Management Company gone bust - risks for buyers?

Hi,
What are the risks of buying an apt where the management company is in financial difficulty? The management company in question is Assured Property Management - a quick search on google will reveal they are in trouble:
irishtimes.com/newspaper/fin … 07630.html
labour.ie/press/listing/1349 … 91309.html
I’ve been to view the apt in question, and my initial reaction was that the general up keep of communal area was poor, lift was broken, etc. The apt block contains circa 20 apts and current management fees are circa 2,100. The EA has told me the seller has not paid management fees for 2/3 years.
What are the risks here? I’m guessing the biggest risk is that residents get new management company, and replacement company charges higher management fees? Anything else?
Thanks.

The biggest risk is having no sinking fund / communal insurance. Lesser risks are things like fire systems not being looked after correctly, bin collections not being organised, no parking management (or electric gates being fixed).
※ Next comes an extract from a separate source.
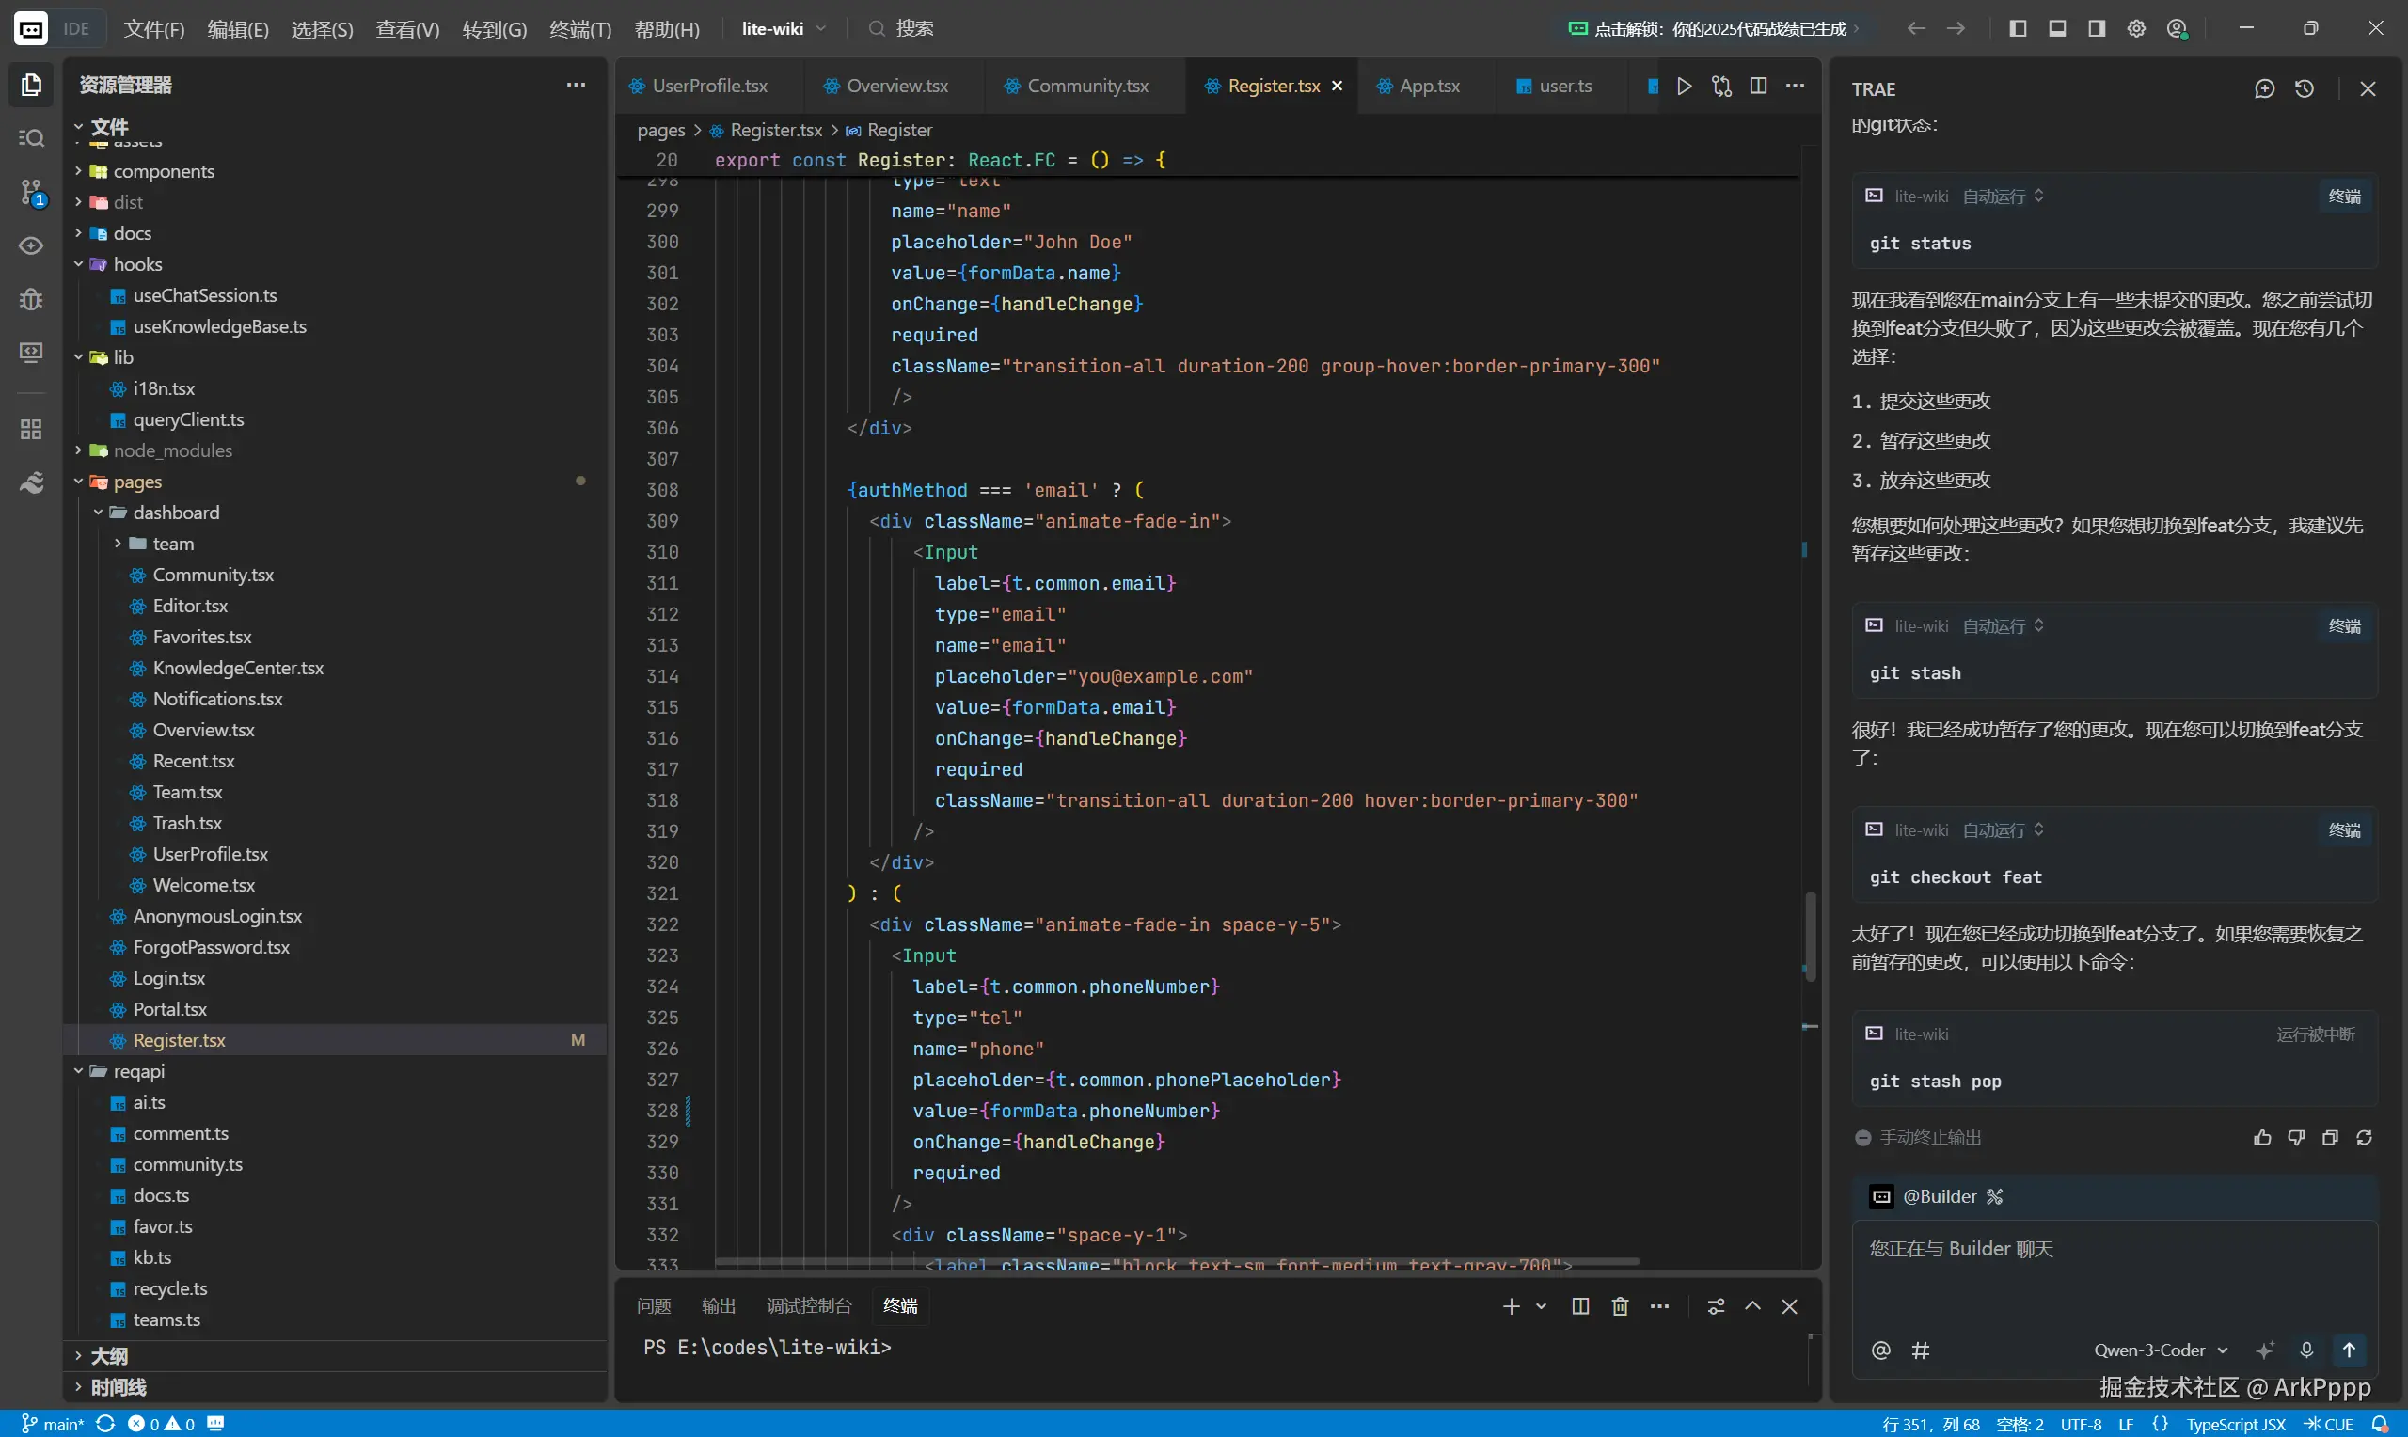Open chat history in TRAE panel
Viewport: 2408px width, 1437px height.
2304,89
Actually, name any unique feature of apartment living in a managed development and that’s a risk.

who will force the noisy tenant in the apartment upstairs or downstairs or next door to shut up if thee is no management company or agent in place?
Or remove the brothel that springs up in a few months time.

You need to walk away from this opportunity.

my solicitor told me before she wouldn’t act for me in such a situation. You won’t be able to sell. walk away

hang on, just reread the OP; is the day to day management company (contracted to clean etc. ) in trouble? or the Owners Company - that owns the common areas?

The management co is easily replaced - not sure why it hasn’t been; you should be asking who the directors of the owners company are any why they haven’t resolved the issue.

re. the seller not paying - it’s possibly a can of worms but again you solicitor won’t complete unless those fees are paid (and assuming the management company is resolved)

There is a difference between the managing agent and the property management company.

The property management company owns the common area of the development and employs the managing agent.

Ah, so in the case it’s the managing agent that has gone tits up. In that case, sinking fund should be safe but there’s still potential issues with block insurance being unpaid, ESB bills unpaid, refuse collection unpaid, landscaping unpaid.

When in doubt, walk away!

if the directors haven’t the cop on to sort out the managing agent I’d be skeptical about the sinking fund. Managing Agent business isn’t rocket science - I wonder if their income is hit due to the blocks they manage not paying their fee…

but yeah

https://www.youtube.com/watch?v=AO073fekFfA

Thanks for the replies - it’s actually the management agent that’s gone bust (sorry if that wasn’t clear). I agree it’s a concern that the management company hasn’t replaced them - it seems like mainly landlords that own apts in the complex, so maybe they are not in any immediate rush to replace. I will obviously try to find out more info before signing anything!